圖4（d）是vSMCs 在PLLA 和HA-PLLA 取向纖維上的增殖情況，并以細胞培養(yǎng)板（TCP）上的增殖情況為陽性對照。相比純PLLA 纖維，HA-PLLA 取向纖維顯著促進vSMCs 的增殖。但該結(jié)果與無血清培養(yǎng)下HA對vSMCs 增殖的影響結(jié)果不一致，主要原因可歸因于以下兩點：（1）饑餓處理導(dǎo)致的生長因子和結(jié)合蛋白等營養(yǎng)物質(zhì)的缺失對細胞增殖的抑制無法通過添加HA 單一活性分子進行改善；（2）相比純PLLA 取向纖維，HA 功能修飾后改變了vSMCs 的黏附基底，通過增強細胞受體的識別可提高細胞-基質(zhì)間的相互作用[11]，激活vSMCs 的響應(yīng)行為，促進其增殖和遷移。

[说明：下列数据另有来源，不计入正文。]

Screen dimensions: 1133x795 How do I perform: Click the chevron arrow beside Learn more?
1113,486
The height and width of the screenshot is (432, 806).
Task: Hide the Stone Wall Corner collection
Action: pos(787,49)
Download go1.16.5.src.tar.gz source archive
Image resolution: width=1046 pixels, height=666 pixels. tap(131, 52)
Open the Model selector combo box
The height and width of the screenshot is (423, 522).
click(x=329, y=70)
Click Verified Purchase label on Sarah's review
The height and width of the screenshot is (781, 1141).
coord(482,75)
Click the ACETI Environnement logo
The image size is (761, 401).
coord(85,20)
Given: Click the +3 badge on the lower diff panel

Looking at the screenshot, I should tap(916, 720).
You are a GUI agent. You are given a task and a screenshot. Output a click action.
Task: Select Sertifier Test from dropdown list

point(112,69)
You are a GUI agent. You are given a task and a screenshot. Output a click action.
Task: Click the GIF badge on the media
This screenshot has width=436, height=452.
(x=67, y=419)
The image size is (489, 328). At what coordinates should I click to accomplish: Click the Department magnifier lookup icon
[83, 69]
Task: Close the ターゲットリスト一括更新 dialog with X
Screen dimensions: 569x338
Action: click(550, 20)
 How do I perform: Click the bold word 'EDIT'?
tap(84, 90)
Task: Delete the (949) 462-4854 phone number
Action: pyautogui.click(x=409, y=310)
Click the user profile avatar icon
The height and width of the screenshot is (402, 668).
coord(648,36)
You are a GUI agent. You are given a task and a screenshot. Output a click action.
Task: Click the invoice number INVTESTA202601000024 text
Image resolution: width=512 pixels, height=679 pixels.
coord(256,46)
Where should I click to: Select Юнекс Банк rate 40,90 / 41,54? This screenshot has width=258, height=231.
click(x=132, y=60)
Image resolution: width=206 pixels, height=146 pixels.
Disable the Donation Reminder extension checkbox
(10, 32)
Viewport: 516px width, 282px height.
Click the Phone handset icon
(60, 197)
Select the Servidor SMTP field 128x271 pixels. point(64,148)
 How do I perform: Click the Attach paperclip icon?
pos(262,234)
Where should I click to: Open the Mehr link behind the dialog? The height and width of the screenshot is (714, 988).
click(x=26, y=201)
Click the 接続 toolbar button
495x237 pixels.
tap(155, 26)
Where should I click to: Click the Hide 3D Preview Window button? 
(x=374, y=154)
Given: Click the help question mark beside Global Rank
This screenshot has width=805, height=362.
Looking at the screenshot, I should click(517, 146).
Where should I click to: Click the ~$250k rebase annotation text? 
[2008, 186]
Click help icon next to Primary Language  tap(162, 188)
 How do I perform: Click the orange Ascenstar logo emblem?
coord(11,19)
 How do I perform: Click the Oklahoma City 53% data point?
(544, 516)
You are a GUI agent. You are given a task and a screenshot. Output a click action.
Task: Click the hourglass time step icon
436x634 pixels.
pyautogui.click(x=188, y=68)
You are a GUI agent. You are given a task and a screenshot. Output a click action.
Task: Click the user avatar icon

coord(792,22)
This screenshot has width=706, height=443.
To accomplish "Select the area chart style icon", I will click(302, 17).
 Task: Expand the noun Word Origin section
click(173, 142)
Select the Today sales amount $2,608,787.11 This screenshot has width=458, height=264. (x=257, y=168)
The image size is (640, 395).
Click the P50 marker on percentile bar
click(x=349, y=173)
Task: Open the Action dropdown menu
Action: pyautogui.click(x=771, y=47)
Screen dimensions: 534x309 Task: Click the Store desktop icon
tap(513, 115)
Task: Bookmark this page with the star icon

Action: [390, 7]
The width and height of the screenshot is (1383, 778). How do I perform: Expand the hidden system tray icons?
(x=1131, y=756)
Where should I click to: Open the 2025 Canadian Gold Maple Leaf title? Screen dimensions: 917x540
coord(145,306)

研究證實，HA 可通過促進細胞CD44 受體表達和細胞骨架重塑等促進內(nèi)皮細胞遷移[27]，并在調(diào)控內(nèi)皮層修復(fù)和功能表達、抑制炎癥響應(yīng)和動脈硬化等方面扮演重要角色[28， 29]。此外，HA 也被證實可通過誘導(dǎo)成纖維細胞遷移促進皮膚愈合[30， 31]。這些結(jié)果均表明HA 的引入在促進細胞遷移及其他細胞行為調(diào)控中發(fā)揮著重要作用，并提示當前的HA-PLLA 取向纖維在調(diào)控結(jié)構(gòu)特異性組織中的細胞遷移行為方面存在潛在應(yīng)用價值。這為今后構(gòu)建具有引導(dǎo)vSMCs 定向遷移功能的血管組織工程仿生支架提供了合理依據(jù)，也為改善其他組織工程領(lǐng)域的細胞遷移問題提供了指導(dǎo)性方法。

3 結(jié)論

（1）HA 具有促進vSMCs 遷移的功效，這為采用HA 功能修飾PLLA 取向纖維促進vSMCs 遷移策略提供了實驗依據(jù)。

（2）SJCES 法可成功制備出形貌良好、高取向、有明顯殼-芯界面的HA-PLLA 殼-芯纖維，且HA 功能修飾后可通過降低PLLA 分子取向度提高纖維彈性，更適用于血管支架的構(gòu)建。

（3）HA 功能修飾PLLA 取向纖維可顯著促進vSMCs 在取向纖維膜上的生長和遷移。